Read The Man Who Invented the Computer Page 2


  In 1913, when he was not quite ten, John helped his father wire their home for electricity (subsequently, they wired the homes of some of their neighbors, too). In 1914, John mastered the owner’s manual of his father’s new Ford Model T, and at eleven he was driving it. John read his mother’s books, including Ruskin and Spenser, and he read his father’s books—including a manual on radiotelephony (wireless sound transmission). When his father ordered an up-to-date slide rule, then decided that he didn’t really need it, John mastered it within a couple of weeks and thereupon became, in his own mind, a nascent mathematician. He found his father’s old college algebra textbook and began to work his way through it. What he could not understand (differential calculus, infinite series, logarithms) Iva explained to him. During this period, he learned about various number systems other than the decimal system—this unusual familiarity with nondecimal ways of counting and calculating and his practice using them was what would eventually distinguish his ideas about calculators from those of his contemporaries.

  John liked to make things and to demonstrate his skills—in sixth grade, because some older girls who had already finished elementary school were gathering in the back of the classroom and crocheting, he learned to crochet. He pursued his project at school, no longer undaunted by teasing but stimulated by it—he flaunted his work and bragged about his skills until the teacher banned crocheting at school. He soon learned to sew. In fact, John Vincent Atanasoff seemed to see every new idea or object as an opportunity to explore and master whatever his world had to offer. Atanasoff’s parents gave him plenty of freedom, encouraged his enterprise, and helped him pursue what he wanted to master. They also made a stable life for him in an out-of-the-way spot where there was plenty to do and plenty of space to do it in.

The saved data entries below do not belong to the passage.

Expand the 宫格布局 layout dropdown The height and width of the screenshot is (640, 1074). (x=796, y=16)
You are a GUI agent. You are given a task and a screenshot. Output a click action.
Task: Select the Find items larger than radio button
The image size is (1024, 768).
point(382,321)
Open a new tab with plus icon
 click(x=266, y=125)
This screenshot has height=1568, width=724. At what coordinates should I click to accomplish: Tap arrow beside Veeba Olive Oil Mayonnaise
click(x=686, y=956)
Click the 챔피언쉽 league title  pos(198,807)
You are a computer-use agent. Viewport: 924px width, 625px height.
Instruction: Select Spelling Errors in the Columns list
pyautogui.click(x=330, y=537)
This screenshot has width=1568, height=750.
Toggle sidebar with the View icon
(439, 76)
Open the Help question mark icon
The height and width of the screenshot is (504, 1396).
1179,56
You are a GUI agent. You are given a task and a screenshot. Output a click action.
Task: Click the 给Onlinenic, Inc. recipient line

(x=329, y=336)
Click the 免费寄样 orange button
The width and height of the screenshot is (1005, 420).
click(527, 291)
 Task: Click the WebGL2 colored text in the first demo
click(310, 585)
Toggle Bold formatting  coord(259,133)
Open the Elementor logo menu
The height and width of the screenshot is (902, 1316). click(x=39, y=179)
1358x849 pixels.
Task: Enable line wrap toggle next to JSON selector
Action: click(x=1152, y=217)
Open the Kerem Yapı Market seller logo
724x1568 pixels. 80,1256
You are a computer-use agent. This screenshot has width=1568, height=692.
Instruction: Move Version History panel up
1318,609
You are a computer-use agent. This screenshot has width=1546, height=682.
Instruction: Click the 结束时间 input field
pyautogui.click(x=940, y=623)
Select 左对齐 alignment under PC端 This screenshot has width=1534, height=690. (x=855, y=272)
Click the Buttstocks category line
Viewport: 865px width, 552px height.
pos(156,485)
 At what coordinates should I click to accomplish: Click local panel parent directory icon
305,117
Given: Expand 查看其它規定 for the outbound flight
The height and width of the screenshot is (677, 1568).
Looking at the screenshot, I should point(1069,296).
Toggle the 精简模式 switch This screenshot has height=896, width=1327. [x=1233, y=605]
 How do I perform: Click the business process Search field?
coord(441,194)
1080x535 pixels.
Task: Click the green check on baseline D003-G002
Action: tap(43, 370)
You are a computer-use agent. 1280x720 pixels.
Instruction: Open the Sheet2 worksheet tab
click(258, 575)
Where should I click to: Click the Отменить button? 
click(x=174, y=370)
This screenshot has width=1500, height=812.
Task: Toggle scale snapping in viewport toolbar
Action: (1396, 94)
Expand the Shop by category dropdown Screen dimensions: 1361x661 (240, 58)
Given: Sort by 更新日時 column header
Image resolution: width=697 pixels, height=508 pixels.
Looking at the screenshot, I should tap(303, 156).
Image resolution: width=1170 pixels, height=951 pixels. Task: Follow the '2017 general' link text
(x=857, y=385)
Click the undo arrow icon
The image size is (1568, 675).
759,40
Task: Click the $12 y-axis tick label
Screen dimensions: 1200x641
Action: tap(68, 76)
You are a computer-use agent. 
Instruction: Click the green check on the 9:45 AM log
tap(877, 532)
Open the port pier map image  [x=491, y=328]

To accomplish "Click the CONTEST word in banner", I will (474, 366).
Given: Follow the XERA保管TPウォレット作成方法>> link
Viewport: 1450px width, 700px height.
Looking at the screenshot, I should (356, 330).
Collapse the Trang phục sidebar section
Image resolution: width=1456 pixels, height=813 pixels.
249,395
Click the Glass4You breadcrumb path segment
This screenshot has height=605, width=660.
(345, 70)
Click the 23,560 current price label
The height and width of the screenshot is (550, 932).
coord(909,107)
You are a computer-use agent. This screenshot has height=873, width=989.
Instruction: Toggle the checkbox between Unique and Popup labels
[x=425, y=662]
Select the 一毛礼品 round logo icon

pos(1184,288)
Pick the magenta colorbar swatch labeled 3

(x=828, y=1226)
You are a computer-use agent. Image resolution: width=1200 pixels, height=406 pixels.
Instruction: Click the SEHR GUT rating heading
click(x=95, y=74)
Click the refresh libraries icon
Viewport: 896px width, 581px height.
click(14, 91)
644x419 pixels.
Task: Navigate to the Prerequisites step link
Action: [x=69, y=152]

  The Atanasoffs’ life in Brewster was not untroubled—the Atanasoff family, with its strange name and alien ways, was sometimes harassed and their property vandalized. John Atanasoff encountered resentment at work. The larger culture seethed with prejudice and vigilantism. A local Catholic lawyer was run out of the area. Between 1909, when the Atanasoffs arrived in Brewster, and 1920, more than fifty black people were lynched in Florida—Atanasoff himself remembered witnessing a lynching as a teenager, in Mulberry (about eleven miles north of Brewster), though that one is not attested to in Ralph Ginzburg’s 100 Years of Lynchings.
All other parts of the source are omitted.